Mais quel rapport peut avoir l'improvisateur avec le cinéma ? Ayant posé pour règle la spontanéité, il y a un accord avec le spectateur qui est que tout est suggéré: pas de décor, pas de costumes. Bon, cela ne se vérifie pas toujours et certains spectacles d'improvisation s'imposent un lieu et des costumes, mais même dans un schéma très normé comme le match d'impro, la convention première est que l'improvisateur peut être qui il veut, où il veut, pour peu que le spectateur le suive.

Cela ouvre donc des perspectives toutes autres que celles du théâtre, car du coup je ne suis pas cadré par des scènes et des actes, et je peux me permettre de changer de décor, de personnages, de faire des sauts dans le temps, de faire des balances... Je peux même zoomer, élargir, faire des plans séquence, suivre une route, me perdre dans un parcours...

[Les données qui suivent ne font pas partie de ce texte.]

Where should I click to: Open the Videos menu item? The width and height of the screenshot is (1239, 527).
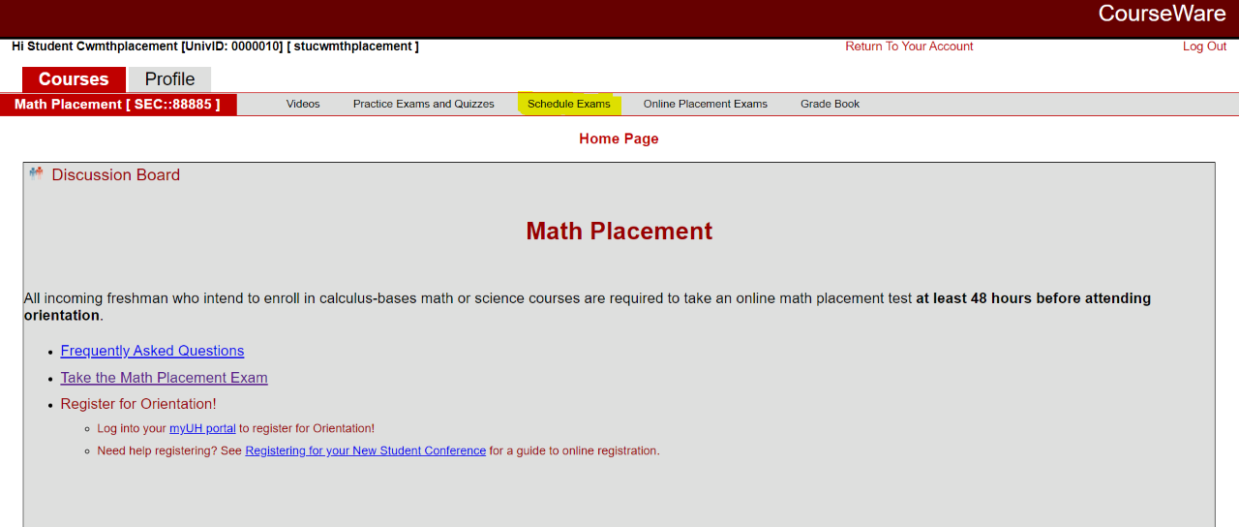(303, 104)
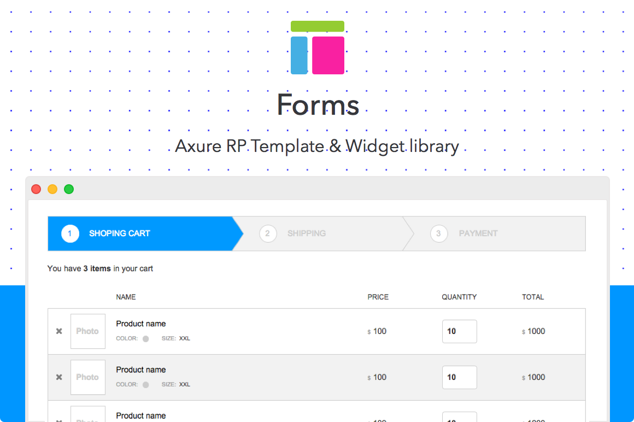Image resolution: width=634 pixels, height=422 pixels.
Task: Pick the first product's color swatch
Action: 146,339
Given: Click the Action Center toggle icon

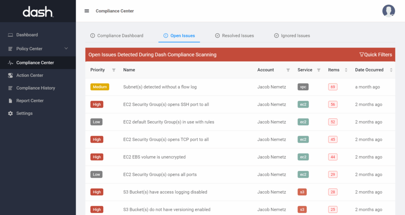Looking at the screenshot, I should pyautogui.click(x=11, y=75).
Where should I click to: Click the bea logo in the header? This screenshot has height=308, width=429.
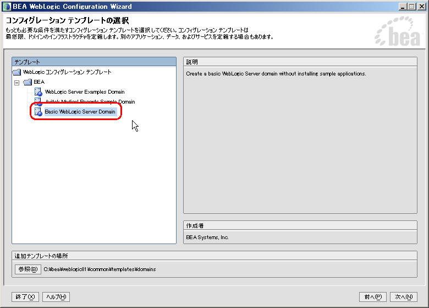(397, 35)
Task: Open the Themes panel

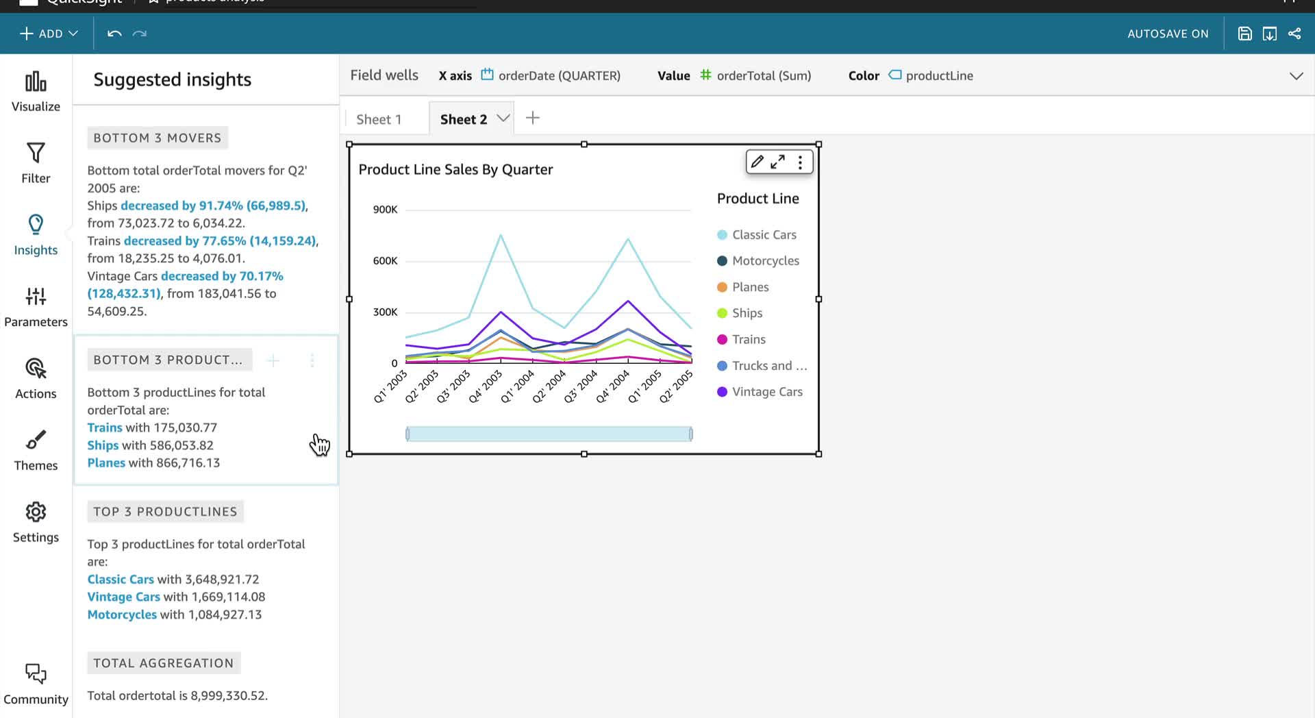Action: coord(36,451)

L'écriture en improvisation ressemble donc assez à l'écriture cinématographique, alors que nous nous produisons sur une scène de théâtre. Pour nous tout est possible, sans moyens ou presque, sachant que tout repose sur la suggestion. C'est une grande liberté mais qui ne doit pas nous faire oublier que tout repose sur notre capacité à imaginer et à emmener le spectateur dans cet imaginaire.

Mais ça, ce n'est pas un secret: l'art de l'improvisation repose sur l'imaginaire, et nous devons nourrir sans cesse cet imaginaire pour élargir le champ des possibles. On peut le nourrir de lectures, d'expériences, de théâtre mais aussi et surtout de cinéma.